The contest for US Senate in Georgia between two black candidates features incumbent Democrat Raphael Warnock against Republican Herschel Walker, a former football star.

A poll published Monday by the Atlanta Journal-Constitution, which was conducted by the University of Georgia's School of International and Public Affairs, shows the election, which has cast the personal lives of the candidates into the public eye, as basically a dead heat.

Highlighting the importance of the Georgia contest, former US president Barack Obama made a campaign stop for Warnock on Friday.

Another factor in the Senate races is Biden's approval rating, according to New York Times/Siena College polling. The president's approval rating is 36 percent in Arizona, 39 percent in Georgia, and 42 percent in Pennsylvania.

In the statehouse battles, in New York, Republican Lee Zeldin, a US congressman, is challenging incumbent Democrat Kathy Hochul. Zeldin has emphasized crime, particularly in New York City, as his main issue. He has railed against the state's lenient bail laws and promised to fire Manhattan District Attorney Alvin Bragg if he wins.

Hochul, who became the Empire State's first woman governor in August 2021 when Andrew Cuomo resigned amid harassment allegations by staff members, has emphasized abortion rights and has linked Zeldin to Trump in ads.

In a rematch in Georgia, Republican Governor Brian Kemp leads Democratic challenger Stacey Abrams by 51 percent to 44 percent, according to the Atlanta newspaper poll.

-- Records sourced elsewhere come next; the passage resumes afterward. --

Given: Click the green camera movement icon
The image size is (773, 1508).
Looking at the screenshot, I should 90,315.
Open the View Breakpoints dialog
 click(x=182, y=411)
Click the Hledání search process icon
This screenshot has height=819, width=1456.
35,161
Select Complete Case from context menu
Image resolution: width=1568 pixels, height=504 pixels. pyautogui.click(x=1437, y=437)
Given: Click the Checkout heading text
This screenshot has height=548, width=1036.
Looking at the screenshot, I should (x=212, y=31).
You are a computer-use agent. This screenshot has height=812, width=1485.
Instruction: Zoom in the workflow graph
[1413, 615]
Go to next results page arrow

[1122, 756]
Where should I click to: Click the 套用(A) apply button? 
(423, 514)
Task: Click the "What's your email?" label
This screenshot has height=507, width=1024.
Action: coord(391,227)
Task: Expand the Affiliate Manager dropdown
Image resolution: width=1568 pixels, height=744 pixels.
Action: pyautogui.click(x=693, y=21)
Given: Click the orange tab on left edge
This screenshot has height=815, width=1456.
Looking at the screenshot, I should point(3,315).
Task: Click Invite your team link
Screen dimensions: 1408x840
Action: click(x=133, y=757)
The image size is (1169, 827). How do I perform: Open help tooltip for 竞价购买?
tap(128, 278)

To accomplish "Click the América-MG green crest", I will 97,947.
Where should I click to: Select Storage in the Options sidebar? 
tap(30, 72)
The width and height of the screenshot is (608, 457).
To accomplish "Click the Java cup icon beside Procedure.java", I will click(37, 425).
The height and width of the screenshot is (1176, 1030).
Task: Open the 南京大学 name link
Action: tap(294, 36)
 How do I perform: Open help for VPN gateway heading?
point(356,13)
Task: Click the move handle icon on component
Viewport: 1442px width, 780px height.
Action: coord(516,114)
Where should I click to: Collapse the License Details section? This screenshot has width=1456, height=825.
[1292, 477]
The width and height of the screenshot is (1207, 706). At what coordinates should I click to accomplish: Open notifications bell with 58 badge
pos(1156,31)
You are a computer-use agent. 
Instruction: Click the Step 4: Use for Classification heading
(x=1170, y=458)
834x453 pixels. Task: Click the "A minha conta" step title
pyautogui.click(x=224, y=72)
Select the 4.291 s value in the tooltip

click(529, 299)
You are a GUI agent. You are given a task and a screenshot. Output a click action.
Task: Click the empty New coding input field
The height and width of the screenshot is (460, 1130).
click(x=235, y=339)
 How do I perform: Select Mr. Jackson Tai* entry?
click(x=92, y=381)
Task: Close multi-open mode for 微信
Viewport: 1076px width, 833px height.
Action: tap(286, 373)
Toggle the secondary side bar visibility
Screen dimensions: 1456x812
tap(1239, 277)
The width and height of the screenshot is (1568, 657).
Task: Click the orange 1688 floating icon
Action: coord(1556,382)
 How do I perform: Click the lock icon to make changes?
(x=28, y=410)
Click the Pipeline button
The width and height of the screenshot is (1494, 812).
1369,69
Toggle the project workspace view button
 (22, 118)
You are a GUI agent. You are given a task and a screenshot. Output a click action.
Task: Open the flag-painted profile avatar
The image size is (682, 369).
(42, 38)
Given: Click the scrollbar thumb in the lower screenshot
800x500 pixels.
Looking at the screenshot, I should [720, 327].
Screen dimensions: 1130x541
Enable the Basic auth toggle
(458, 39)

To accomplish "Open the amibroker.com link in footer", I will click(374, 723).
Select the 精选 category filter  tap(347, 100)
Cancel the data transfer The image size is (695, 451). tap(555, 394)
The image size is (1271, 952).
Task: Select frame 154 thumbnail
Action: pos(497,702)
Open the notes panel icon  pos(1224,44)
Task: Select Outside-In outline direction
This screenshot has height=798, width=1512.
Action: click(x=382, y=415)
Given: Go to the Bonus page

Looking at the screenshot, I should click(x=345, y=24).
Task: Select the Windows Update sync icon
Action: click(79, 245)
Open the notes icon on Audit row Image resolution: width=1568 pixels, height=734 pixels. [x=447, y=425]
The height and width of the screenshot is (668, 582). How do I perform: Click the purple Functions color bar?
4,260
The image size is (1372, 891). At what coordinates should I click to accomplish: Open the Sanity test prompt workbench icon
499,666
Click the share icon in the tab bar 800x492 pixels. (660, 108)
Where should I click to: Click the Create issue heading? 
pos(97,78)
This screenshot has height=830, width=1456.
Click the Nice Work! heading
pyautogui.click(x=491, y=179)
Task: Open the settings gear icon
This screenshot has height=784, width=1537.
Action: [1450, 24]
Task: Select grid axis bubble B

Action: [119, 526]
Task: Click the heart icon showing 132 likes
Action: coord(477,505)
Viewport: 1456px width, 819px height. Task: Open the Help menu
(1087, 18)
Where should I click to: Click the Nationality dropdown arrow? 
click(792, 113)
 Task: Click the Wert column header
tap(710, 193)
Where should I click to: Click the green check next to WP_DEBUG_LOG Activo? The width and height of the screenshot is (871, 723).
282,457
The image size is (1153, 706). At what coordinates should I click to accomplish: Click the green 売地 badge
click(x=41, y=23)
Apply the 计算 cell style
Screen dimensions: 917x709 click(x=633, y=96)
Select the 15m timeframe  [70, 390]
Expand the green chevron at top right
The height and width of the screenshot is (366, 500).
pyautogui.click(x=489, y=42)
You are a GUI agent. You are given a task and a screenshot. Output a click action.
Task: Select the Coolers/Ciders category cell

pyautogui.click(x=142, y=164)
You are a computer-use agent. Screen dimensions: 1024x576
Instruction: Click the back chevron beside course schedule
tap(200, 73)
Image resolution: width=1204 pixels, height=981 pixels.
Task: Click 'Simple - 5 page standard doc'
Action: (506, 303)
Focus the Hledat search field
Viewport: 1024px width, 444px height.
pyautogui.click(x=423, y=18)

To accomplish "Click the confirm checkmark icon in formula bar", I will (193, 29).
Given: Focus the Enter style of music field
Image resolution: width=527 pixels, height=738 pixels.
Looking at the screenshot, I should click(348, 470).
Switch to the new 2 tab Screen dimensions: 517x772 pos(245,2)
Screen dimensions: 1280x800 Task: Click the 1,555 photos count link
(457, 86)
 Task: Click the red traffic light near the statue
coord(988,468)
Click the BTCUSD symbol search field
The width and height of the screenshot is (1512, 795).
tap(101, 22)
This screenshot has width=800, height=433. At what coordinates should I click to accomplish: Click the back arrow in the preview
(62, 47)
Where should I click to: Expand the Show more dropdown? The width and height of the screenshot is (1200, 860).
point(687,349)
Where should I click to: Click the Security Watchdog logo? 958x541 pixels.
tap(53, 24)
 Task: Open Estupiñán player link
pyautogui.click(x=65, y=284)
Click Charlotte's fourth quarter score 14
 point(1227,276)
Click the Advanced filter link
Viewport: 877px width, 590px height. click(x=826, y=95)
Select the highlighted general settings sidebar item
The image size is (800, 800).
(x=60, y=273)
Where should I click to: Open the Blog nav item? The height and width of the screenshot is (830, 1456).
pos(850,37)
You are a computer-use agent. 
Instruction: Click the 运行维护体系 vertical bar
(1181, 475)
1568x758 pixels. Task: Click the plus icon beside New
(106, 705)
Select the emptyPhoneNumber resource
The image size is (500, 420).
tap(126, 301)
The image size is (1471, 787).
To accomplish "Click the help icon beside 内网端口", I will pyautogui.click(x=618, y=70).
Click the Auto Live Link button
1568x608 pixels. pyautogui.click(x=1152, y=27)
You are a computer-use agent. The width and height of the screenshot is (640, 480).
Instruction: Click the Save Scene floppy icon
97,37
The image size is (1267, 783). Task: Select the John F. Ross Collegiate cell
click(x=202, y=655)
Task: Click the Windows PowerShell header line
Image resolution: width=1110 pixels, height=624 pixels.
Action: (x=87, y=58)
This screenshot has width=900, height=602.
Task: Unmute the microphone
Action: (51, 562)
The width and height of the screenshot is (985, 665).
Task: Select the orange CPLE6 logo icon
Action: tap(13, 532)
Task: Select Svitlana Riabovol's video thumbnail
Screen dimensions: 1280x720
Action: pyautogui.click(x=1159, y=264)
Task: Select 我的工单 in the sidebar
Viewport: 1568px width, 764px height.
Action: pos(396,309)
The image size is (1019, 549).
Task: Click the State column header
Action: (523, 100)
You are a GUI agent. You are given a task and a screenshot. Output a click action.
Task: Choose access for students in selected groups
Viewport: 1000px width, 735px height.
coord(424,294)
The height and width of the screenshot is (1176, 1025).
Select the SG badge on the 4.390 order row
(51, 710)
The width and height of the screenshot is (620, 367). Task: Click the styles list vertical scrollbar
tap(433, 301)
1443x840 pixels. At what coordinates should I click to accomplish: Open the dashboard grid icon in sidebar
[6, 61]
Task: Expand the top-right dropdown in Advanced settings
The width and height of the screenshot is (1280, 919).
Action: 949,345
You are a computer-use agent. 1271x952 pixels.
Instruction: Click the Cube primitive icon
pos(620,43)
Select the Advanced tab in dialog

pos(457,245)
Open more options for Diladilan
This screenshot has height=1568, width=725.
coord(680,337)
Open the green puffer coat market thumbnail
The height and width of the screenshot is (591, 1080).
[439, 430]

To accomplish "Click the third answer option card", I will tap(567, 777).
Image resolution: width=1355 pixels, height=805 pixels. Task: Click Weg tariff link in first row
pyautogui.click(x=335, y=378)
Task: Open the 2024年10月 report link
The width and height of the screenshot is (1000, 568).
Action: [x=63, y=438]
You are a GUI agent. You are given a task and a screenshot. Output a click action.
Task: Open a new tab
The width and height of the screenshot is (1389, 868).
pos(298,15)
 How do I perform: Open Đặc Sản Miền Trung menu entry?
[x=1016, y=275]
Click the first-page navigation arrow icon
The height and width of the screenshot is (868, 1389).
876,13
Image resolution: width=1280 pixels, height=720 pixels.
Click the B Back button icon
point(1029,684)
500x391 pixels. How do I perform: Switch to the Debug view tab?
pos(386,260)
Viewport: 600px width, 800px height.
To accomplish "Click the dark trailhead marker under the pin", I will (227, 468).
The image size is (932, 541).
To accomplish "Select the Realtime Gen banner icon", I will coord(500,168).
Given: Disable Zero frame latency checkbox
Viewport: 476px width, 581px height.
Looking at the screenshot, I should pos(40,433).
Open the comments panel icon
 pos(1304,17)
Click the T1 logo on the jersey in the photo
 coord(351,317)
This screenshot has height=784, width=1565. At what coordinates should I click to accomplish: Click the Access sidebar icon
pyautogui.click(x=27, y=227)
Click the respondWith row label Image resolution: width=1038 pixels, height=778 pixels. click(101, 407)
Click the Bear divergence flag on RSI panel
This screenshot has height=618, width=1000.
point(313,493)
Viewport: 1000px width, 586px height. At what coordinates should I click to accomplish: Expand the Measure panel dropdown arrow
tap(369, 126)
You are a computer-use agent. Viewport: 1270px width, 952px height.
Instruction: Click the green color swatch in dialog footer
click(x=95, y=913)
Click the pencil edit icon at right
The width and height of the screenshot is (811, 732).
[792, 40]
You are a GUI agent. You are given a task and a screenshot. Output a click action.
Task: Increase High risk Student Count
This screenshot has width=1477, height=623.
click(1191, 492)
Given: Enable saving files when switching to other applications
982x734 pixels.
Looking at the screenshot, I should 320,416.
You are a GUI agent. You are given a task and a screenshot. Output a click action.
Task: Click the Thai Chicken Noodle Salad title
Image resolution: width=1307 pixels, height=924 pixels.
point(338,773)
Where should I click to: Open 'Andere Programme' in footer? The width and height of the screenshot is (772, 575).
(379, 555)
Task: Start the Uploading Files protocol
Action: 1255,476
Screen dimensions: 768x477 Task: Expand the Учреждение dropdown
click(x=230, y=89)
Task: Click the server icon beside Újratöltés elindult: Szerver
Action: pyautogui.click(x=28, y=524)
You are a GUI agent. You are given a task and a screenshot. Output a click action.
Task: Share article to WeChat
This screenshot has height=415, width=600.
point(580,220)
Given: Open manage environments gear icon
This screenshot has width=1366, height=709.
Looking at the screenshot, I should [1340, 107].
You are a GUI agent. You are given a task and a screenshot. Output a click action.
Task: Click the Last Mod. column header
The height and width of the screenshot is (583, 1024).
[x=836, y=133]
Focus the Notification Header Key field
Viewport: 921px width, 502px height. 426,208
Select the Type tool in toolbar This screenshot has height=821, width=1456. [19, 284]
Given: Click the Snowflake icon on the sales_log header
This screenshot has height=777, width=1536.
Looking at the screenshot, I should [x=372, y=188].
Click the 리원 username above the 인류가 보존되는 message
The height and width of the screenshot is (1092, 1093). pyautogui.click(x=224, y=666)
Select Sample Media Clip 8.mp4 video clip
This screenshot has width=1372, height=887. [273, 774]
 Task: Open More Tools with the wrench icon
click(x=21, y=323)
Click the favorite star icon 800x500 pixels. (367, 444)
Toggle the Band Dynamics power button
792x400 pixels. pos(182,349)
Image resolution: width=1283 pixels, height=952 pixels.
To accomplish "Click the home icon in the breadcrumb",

In a debate Sunday, the two clashed over abortion and voting rights.

Abrams said women “should not be worried about the knock on the door — is the sheriff coming to ask them if they have had an illegal abortion”.

On voting rights, Kemp said he's made it “easy to vote and hard to cheat”, adding that early vote totals in the state have already reached 1.6 million, far ahead of 2018.

A key race for the governor's mansion also will take place in Pennsylvania between Democrat Josh Shapiro, the current attorney general, and conservative Republican Doug Mastriano, who has focused on rising crime in cities such as Philadelphia and supports stringent abortion rules. Shapiro has portrayed Mastriano as extremist.

In Arizona, a state that has had numerous disputes involving presidential election procedures in 2020, Democrat Katie Hobbs, currently Arizona secretary of state, faces Republican Kari Lake, a former TV anchorwoman in Phoenix.

Lake, who has the support of Trump, has supported his contention of the 2020 election results. She also has frequently singled out for criticism reporters covering her campaign.

Hobbs, who has declined to debate Lake, said: “It's a choice between sanity or chaos. Election denial is the core of that chaos.”

In Texas, incumbent Republican Greg Abbott faces Democrat Beto O'Rourke. The sprawling, influential state has seen tens of millions of dollars pour into the race, with O'Rourke seeing a late boost from billionaire George Soros and from celebrities such as talk-show host Jimmy Kimmel.

O'Rourke's campaign reported on Oct 11 that it had received $27 million in donations, mostly made online, from 511,000 individuals from late February through June, setting a Texas state record, according to thewrap.com.

Abbott's campaign reported $25 million in donations from nearly 45,000 contributors during the same time, the website said. But the incumbent has the overall larger war chest, thanks to political action committee (PAC) money — $94 million to $64 million.

In Oregon, a staunchly Democratic state, polls have shown the governor's race in a dead heat between Democrat Tina Kotek and Republican Christine Drazan. Independent Betsy Johnson is also running. Rising crime and homelessness in Portland, the state's largest city, have become campaign topics.

What makes the race intriguing is that the state's richest person, Nike co-founder Phil Knight, has given $1 million to Drazan after first backing Johnson, who has lagged in polling, with a $3.75 million donation. Nike has taken a progressive stance on social justice issues, although Knight, currently the multinational sports apparel giant's chairman emeritus, has donated to Republicans before.

A contentious campaign issue in Oregon is the state's 2020 measure that decriminalized methamphetamine, crack cocaine and heroin. The Pacific Northwest state saw a 40 percent rise in fatal overdoses in 2021.